Nessel: $10B PFAS settlement with 3M doesn’t resolve Michigan’s claims
- Chemical giant 3M has reached a proposed $10.3 billion nationwide settlement over PFAS claims
- Michigan Attorney General Dana Nessel says that doesn’t resolve the state’s lawsuit against the company
- Michigan water suppliers may be eligible for a cut of the settlement
Michigan communities with PFAS in their water supply could be eligible for payments from chemical manufacturer 3M, after the company reached a $10.3 billion settlement to address federal lawsuits from hundreds of water supplies across the country.
But Michigan Attorney General Dana Nessel said the proposed deal, announced late Thursday, does not affect her outstanding PFAS-related lawsuits against 3M and a host of other companies.
In a Friday statement, Nessel said the state’s claims are “separate and distinct” from the proposed settlement with local water suppliers.
“I will pursue litigation or settlement for the state independently and on my own timeframe,” she said.
In a statement, Minneapolis-based 3M indicated the settlement is meant to resolve hundreds of legal claims and provide money for water suppliers not involved in the litigation, including those that may detect PFAS in the future.
Several Michigan water systems have been forced to respond to PFAS in recent years. Among them are Parchment in Kalamazoo County, where contamination discovered in 2018 forced the city to switch its drinking water supply, and Ann Arbor, which spent $1.5 million equipping its water system to strip away PFAS after discovering contamination in the Huron River.
Under terms that still need a judge’s approval, 3M has agreed to dedicate $10.3 billion, payable over the next 13 years, for communities to find and clean PFAS “forever chemicals” in their water supplies.

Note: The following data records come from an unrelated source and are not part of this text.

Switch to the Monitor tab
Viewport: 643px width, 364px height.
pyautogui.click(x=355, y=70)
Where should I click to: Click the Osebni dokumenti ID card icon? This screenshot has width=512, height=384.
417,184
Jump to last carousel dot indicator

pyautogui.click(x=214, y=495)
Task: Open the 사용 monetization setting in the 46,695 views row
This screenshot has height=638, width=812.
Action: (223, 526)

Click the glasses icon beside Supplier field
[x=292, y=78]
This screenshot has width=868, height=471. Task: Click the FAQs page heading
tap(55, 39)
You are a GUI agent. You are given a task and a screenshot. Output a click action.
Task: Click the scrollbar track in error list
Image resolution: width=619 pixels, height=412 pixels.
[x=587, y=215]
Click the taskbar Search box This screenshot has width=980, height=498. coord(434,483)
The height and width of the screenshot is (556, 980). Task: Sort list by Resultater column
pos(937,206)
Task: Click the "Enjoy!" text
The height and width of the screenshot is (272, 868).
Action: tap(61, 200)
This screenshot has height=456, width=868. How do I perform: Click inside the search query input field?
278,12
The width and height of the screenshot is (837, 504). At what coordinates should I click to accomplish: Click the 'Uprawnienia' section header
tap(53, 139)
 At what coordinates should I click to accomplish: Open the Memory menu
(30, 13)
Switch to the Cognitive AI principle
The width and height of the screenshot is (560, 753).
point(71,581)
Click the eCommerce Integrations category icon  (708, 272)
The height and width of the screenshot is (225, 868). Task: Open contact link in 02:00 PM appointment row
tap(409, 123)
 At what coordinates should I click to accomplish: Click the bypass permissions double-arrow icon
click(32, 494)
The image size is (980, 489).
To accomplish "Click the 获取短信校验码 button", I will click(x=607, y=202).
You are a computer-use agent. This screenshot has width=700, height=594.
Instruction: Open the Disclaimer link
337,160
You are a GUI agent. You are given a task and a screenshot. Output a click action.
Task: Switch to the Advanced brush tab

Still to be determined is how much will first go to lawyers who worked on the case.
The settlement arose as part of a massive “multi-district litigation” that has consolidated thousands of PFAS claims from across the country in the United States District Court of South Carolina.
The deal comes six months after 3M announced it would stop manufacturing PFAS chemicals, a class of thousands of compounds used to make countless products water or stain resistant, everything from nonstick pans and mascara to boots and tablecloths.
Company documents unearthed in court revealed 3M has known for decades that PFAS are toxic. Exposure has been linked to thyroid problems, developmental issues, hormone and immunity challenges, fertility issues and cancer.
In a statement, 3M CEO Mike Roman called the settlement “an important step forward.”
The company does not admit any liabilities.
In Michigan, 3M is among 17 companies Nessel targeted in 2020 lawsuit, alleging chemical companies knew their products were unsafe, but “intentionally hid” that information from the public.
“I welcome the news that 3M is beginning to take responsibility for the harm PFAS has caused to drinking water supplies across the country,” Nessel said Friday.
But she said that doesn’t address Michigan’s costs to respond to PFAS contamination, nor damages inflicted to the state’s natural resources.
Activists and lawyers involved in PFAS cleanups across Michigan say the settlement won’t be enough to make America’s PFAS-polluted communities whole.
In northern Kent County alone, even after a $69.5 million settlement with shoemaker Wolverine Worldwide to extend drinking water lines in two PFAS-contaminated townships, communities may face tens of millions in future costs from contaminated sewer systems and wellheads, said Doug Van Essen, an attorney representing local governments.
“The cost of PFAS to the United States is much greater than $10 billion,” Van Essen said. “But how much can one company afford to carry in that cost?”
Researchers at New York University’s Grossman School of Medicine found that treating U.S. disease cases linked to PFAS exposure could cost $62.6 billion.
This article is part of The Great Lakes News Collaborative, which includes Bridge Michigan, Circle of Blue, Great Lakes Now at Detroit Public Television, and Michigan Radio. It unites newsroom resources to report on the most pressing threats to the Great Lakes and drinking water supplies, including pollution, climate change, and aging infrastructure. The independent journalism is supported by the Charles Stewart Mott Foundation.
Beyond that, PFAS costs are borne by hunters and anglers whose sports are now off-limits because of tainted fish, regulators who have spent time and money investigating PFAS pollution, and companies now liable for cleanup costs because they used PFAS without knowing the chemicals were toxic.
The chemicals don’t break down readily in the environment, and are now in the bloodstream of virtually everyone on earth.
Michigan was an early leader in identifying the scope of its PFAS contamination problem, after a series of hotspots emerged in places like Oscoda and northern Kent County.
There are now 280 PFAS sites in Michigan, from former chrome-plating facilities to landfills and military sites.